É difícil (e talvez até errado) ver o lado bom de escândalos de corrupção, mas “se houve algo positivo na crise política de 2005 é que, depois do conhecimento pelo grande público do patrimonialismo presente em vários órgãos da administração direta e em estatais, tornou-se mais premente o tema da profissionalização da burocracia brasileira” (ABRUCIO, p. 77, 2007) e as ações contra a corrupção aumentaram.

Após os escândalos, avançaram os trabalhos da Polícia Federal e da Controladoria Geral da União no que diz respeito ao combate à corrupção no país. E reforçou-se a profissionalização de carreiras estratégicas do governo: uma condição sine qua non para o bom desempenho de políticas públicas.

Uma avaliação maior do funcionamento do Estado brasileiro não caberia nestas breves páginas. Por isso, à guisa de conclusão, percebe-se que ainda sofremos com os traços históricos negativos da administração pública brasileira: o patrimonialismo, o clientelismo e a corrupção. Para conter esses impulsos calamitosos ao interesse público, um planejamento de longo prazo baseado na profissionalização do servidor público, na eficiência do direito administrativo, na efetividade e na transparência das políticas públicas é necessário. Assim, o Brasil poderá se tornar um país sério.


Referências

ABRUCIO, Fernando Luiz. Trajetória recente da gestão pública brasileira: um balanço crítico e a renovação da agenda de reformas. Revista de Administração Pública, v 1, p.77-86, 2007.

CARVALHO, José Murilo de. Cidadania no Brasil: um longo caminho. Rio de Janeiro: Civilização Brasileira, 2004.

LUSTOSA DA COSTA, Frederico. Brasil: 200 anos de administração pública; 200 anos de reformas.
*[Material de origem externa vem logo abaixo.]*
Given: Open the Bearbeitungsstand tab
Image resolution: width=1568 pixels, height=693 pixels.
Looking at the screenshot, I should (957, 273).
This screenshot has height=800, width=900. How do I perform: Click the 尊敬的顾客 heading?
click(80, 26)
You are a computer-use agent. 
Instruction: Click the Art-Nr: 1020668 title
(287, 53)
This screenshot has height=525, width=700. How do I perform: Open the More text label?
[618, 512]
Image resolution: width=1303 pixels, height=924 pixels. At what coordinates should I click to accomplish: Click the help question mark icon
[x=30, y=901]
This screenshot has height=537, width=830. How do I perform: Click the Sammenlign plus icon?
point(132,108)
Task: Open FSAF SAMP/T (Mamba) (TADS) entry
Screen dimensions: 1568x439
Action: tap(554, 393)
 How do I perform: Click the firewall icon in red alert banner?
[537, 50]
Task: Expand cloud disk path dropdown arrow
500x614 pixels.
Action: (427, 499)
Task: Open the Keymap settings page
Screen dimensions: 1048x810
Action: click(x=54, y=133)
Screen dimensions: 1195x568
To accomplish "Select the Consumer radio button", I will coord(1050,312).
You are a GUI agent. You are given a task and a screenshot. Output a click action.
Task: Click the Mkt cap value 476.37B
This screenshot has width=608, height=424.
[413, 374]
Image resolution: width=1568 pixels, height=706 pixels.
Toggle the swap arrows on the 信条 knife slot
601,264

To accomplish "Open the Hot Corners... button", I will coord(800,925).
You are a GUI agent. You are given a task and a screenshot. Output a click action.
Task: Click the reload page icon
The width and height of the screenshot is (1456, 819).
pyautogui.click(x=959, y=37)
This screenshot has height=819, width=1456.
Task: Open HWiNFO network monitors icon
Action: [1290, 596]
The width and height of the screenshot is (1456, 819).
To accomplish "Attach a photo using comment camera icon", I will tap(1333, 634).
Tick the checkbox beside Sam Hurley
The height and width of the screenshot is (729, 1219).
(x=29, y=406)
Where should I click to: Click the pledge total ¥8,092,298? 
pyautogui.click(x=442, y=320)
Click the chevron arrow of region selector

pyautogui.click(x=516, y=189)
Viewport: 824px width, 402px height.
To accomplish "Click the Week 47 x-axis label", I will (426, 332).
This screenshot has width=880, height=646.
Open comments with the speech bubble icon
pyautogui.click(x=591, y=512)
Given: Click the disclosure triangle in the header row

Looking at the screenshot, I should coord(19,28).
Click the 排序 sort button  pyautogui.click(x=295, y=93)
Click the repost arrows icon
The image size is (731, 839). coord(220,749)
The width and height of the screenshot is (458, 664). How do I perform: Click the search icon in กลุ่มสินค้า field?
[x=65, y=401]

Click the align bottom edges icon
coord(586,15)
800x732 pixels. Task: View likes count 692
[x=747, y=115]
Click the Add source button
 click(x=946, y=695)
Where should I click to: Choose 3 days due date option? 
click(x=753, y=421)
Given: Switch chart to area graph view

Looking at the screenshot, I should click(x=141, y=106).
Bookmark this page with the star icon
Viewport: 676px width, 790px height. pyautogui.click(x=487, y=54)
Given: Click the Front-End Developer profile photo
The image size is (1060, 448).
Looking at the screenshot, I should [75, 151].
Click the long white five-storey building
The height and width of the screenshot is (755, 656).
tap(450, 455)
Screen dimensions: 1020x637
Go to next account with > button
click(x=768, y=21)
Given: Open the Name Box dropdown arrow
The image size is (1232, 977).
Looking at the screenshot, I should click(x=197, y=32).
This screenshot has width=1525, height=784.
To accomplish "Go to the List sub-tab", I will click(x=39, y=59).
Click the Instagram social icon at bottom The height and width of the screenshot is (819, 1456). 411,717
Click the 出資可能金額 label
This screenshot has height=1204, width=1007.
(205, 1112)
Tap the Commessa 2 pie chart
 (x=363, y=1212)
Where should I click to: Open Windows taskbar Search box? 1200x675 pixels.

Revista de Administração Pública, v. 42, n.5, p 829 - 874, 2008.

MARCELINO, Gileno Fernandes. Em busca da flexibilidade do Estado: o desafio das reformas planejadas no Brasil. Revista da Administração Pública, v. 37, n. 3, p 641-659, 2003.

MARE. (Ministério da Administração e Reforma do Estado). Plano Diretor da Reforma do Aparelho do Estado. Brasília: Presidência da República, Imprensa Oficial, 1995.

PRADO JÚNIOR, Caio. Formação do Brasil contemporâneo. São Paulo: Braziliense, 1979.